On top of which, Dune is, in itself, a sumptuous and visually beautiful example of expansive world-building. Fitting a series that has spawned dozens of novels and an entire universe of expanded storylines, endless care and loving attention has gone into creating every inch of this world. Jacqueline West’s costumes brilliantly capture the mix of medieval and space-punk futurism in the world’s design (this is after all a universe which is effectively Game of Thrones in space – one of many franchises to owe a huge debt to Dune) and Patrice Vermette’s set design superbly contrasts the different planets aesthetics. The imagery carefully contrasts the greens and blues (and water!) of the other worlds with the striking yellows and dryness of Arrakis – it’s beautifully filmed by Grieg Fraser – and the scale is epic, re-enforced by Zimmer’s gothic choir inspired music.

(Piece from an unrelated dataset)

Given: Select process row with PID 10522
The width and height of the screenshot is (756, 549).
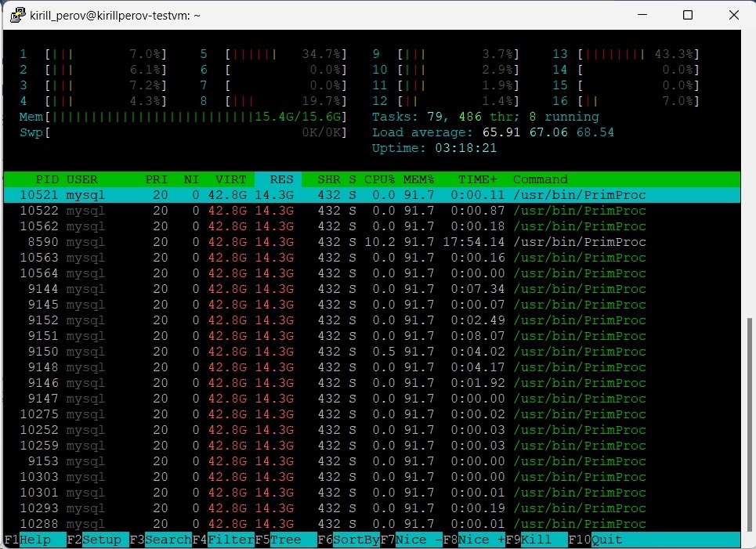Looking at the screenshot, I should pyautogui.click(x=313, y=211).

Villeneuve marshals this all into a story that is part world-building set-up, part conspiracy thriller and eventually becomes a full-on chase movie. Each shift in story-telling style flows naturally into the next, and Villeneuve keeps the pace and sense of intrigue up highly effectively. He also understands that films like this need a touch of wit and human warmth: Herbert’s book, for all its strengths, is also a po-faced and slightly pretentious read, with every event and character consciously carrying a massive sense of importance. Dune recognises this, and makes sure to mix lightness and touches of humour to avoid the operatic seriousness tipping into being a little silly (as it did in Lynch’s version).
Villeneuve is helped in this by a well-chosen cast. Chalamet is perfectly cast as the naïve Paul, growing in statue and wisdom as the film progresses: he is effectively vulnerable but also a determined and mentally strong hero, one we can have faith in but still feel concerned about. Ferguson is the film’s stand-out performance as his conflicted mother, determined to protect her family. Isaac is perfect as the charismatic and noble Leto, as is Skarsgard as the viciously bloated Vladimir. Sharon Duncan-Brewster is terrific as an official with split loyalties. Charlotte Rampling has a highly effective cameo as a mysterious priest while Jason Momoa gives possibly his finest performance (certainly his warmest and wittiest) as a larger-than-life warrior.
The film glosses over certain elements – in particular the plot against House Artreides, and Leto’s suspicions of it are wisely simplified and stream-lined – and wisely revises or avoids elements of the book that have dated (most notably the slight stench of homophobia around the bloated, predatory Vladimir). In some ways it’s a beautiful coffee-table version of the story, but it’s careful enough to suggest anything we are not seeing from the book is still happening, just off-camera (I await the inevitable Director’s Cut with even more Mentats, Conditioning and Weirding!). However – based on the cinema I sat in – this has worked a treat to win converts over to the story.
A sweeping, impressive and epic version of a huge novel, it’s a triumph of directorial vision and skilful compression and adaptation. By trying to make Dune work for a larger audience, without sacrificing its heart, rather than laboriously include everything and everyone, it successfully makes it into a crowd-pleasing space opera with depth. Catch it on the big screen!